Look below for the lines from the one with "For every named" to the one with "2012 Wicazo Sa", and copy exactly those lines, both ends included.

• _Exercise data_
=-=-=
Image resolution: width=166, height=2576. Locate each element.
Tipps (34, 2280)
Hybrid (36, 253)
=-=-=
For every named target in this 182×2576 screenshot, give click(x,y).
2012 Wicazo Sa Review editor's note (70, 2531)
=-=-=
• _Solution_
For every named target in this 182×2576 screenshot, give click(x,y).
2012 Wicazo Sa Review editor's note (70, 2531)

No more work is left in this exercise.